ACTION ITEM:
Starting at the top of the entries below, set down each line exactly as written, and stop after the line containing "Task: Select the bust value 95 for size L".

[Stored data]

═══

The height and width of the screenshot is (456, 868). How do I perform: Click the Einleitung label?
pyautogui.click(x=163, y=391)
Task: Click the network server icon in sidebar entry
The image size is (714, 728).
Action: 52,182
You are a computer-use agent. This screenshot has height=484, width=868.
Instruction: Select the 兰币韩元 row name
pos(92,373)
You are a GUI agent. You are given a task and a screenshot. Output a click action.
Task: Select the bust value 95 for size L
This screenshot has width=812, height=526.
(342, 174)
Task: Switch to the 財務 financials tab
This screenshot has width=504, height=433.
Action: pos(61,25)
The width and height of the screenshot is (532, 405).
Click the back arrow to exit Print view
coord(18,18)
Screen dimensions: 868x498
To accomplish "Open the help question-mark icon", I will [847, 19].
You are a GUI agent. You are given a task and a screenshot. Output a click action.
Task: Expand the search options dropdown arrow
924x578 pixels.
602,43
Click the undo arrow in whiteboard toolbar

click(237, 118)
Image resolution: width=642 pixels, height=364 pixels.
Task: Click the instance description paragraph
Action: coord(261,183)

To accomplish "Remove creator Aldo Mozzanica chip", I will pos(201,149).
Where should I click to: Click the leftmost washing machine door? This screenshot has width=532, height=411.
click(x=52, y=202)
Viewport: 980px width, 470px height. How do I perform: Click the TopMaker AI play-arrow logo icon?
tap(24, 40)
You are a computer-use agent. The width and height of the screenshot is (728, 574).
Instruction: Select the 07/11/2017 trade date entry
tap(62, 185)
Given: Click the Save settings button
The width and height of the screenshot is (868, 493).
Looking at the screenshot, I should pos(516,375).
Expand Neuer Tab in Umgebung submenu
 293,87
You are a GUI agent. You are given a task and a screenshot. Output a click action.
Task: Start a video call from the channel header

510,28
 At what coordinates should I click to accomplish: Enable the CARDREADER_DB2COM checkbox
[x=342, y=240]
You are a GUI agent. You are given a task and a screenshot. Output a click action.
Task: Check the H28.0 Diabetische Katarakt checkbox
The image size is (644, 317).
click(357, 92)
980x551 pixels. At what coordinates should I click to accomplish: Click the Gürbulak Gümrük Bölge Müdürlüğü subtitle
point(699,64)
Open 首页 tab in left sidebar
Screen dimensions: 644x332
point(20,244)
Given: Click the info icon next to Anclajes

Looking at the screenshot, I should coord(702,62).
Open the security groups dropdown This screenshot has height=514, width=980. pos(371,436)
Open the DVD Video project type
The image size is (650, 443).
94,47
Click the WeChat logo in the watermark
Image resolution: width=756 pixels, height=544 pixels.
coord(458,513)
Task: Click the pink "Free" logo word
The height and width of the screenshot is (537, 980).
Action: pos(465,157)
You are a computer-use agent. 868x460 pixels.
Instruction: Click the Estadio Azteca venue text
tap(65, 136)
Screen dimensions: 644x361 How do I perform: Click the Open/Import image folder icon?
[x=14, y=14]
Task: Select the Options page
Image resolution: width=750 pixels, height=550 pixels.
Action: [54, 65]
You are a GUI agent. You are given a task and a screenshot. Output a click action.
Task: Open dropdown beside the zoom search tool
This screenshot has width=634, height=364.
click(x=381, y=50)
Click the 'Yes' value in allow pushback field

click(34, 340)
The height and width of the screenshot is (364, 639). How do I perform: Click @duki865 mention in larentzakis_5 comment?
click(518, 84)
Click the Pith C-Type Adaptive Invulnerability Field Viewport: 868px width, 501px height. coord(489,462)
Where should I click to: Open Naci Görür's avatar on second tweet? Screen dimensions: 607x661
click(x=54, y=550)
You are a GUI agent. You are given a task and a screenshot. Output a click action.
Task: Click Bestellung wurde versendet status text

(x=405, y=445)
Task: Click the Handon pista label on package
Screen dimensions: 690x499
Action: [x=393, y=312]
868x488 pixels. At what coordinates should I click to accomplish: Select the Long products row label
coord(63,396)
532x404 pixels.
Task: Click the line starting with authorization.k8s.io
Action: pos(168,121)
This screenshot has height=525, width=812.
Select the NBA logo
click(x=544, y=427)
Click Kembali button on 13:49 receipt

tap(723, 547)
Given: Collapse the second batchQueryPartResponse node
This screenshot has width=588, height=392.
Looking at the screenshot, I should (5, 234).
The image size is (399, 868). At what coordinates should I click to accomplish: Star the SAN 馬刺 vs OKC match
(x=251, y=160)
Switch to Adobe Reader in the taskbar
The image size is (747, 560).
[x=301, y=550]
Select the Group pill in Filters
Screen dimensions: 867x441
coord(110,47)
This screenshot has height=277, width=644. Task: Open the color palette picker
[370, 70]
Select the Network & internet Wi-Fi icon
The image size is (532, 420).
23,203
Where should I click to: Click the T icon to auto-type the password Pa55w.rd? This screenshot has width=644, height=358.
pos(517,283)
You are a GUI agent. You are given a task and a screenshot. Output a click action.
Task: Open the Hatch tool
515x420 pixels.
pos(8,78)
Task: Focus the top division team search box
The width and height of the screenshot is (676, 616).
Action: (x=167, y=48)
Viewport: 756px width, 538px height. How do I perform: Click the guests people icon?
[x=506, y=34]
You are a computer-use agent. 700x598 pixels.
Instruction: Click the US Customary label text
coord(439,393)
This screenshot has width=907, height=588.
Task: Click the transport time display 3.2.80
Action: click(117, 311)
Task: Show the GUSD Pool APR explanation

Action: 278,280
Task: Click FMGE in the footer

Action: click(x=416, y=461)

═══

RESPONSE TO THIS TASK:
The height and width of the screenshot is (456, 868). How do I perform: Click the Einleitung label?
pyautogui.click(x=163, y=391)
Task: Click the network server icon in sidebar entry
The image size is (714, 728).
Action: 52,182
You are a computer-use agent. This screenshot has height=484, width=868.
Instruction: Select the 兰币韩元 row name
pos(92,373)
You are a GUI agent. You are given a task and a screenshot. Output a click action.
Task: Select the bust value 95 for size L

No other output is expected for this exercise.